- **Activity**
Your answer should be the lines below from the one with "Professionals (108, 68)" to the one with "Press (11, 2475)", both included, given again exactly and with nothing added.

- **Entries shown**
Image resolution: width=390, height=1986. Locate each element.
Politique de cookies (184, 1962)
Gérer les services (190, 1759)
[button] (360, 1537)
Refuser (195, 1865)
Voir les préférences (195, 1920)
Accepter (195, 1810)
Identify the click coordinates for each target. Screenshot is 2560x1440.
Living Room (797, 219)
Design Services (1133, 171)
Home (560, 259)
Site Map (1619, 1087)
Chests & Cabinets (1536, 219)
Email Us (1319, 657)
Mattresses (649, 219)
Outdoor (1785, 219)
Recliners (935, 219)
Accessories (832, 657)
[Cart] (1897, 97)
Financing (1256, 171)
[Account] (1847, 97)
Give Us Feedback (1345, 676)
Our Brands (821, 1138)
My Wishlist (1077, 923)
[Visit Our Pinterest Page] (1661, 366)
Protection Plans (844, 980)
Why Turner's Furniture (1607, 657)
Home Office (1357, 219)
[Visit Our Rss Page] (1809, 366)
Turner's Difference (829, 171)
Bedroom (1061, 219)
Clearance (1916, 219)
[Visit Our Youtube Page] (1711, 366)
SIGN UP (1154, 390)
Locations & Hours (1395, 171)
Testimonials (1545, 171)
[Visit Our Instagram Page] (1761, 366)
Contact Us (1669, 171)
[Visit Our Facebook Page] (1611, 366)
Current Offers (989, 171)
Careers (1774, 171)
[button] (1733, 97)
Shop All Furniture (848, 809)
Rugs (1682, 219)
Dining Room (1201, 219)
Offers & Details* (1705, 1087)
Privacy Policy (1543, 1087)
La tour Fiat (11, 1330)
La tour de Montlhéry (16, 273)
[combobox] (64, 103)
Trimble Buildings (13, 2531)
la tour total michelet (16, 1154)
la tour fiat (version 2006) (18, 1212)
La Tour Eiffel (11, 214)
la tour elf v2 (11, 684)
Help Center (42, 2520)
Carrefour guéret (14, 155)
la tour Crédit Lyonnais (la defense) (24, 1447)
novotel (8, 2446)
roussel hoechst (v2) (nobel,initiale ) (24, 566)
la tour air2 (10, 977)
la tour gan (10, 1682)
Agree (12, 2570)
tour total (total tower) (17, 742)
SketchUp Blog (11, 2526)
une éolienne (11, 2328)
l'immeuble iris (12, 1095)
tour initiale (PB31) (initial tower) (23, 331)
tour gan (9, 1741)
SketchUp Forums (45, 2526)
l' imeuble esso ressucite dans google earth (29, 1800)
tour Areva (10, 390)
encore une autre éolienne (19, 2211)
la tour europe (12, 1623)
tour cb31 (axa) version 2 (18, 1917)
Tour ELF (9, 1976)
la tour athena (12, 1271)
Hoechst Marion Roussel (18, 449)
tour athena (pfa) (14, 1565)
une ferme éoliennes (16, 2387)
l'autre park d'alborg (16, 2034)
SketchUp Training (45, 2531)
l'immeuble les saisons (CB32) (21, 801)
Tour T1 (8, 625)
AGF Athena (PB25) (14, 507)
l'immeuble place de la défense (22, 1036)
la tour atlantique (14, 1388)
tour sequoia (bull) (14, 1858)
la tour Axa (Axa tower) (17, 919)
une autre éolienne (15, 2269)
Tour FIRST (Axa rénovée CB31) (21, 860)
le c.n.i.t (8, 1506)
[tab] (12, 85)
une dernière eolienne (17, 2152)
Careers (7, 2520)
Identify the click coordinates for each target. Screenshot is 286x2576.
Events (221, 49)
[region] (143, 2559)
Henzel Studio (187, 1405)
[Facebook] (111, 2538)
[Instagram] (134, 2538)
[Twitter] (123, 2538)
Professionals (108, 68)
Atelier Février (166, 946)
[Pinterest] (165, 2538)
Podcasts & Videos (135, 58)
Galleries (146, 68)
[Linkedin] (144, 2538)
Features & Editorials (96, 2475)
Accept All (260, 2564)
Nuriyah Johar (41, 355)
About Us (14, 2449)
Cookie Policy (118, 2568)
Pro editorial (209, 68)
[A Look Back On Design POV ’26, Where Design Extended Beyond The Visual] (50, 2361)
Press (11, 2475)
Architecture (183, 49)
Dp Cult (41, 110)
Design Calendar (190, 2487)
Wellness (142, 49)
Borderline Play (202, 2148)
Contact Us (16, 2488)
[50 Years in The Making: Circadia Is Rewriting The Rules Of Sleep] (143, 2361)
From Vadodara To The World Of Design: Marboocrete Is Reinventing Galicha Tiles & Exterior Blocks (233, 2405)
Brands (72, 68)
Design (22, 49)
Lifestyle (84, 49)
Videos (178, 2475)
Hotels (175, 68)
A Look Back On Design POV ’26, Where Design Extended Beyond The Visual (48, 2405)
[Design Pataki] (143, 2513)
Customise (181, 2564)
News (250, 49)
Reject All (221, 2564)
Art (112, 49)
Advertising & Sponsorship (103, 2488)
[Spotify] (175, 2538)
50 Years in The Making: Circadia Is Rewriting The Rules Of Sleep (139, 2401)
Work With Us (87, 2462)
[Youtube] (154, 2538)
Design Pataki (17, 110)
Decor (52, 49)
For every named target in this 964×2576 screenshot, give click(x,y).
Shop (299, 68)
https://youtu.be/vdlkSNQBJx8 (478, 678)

- **Written response**
Professionals (108, 68)
Atelier Février (166, 946)
[Pinterest] (165, 2538)
Podcasts & Videos (135, 58)
Galleries (146, 68)
[Linkedin] (144, 2538)
Features & Editorials (96, 2475)
Accept All (260, 2564)
Nuriyah Johar (41, 355)
About Us (14, 2449)
Cookie Policy (118, 2568)
Pro editorial (209, 68)
[A Look Back On Design POV ’26, Where Design Extended Beyond The Visual] (50, 2361)
Press (11, 2475)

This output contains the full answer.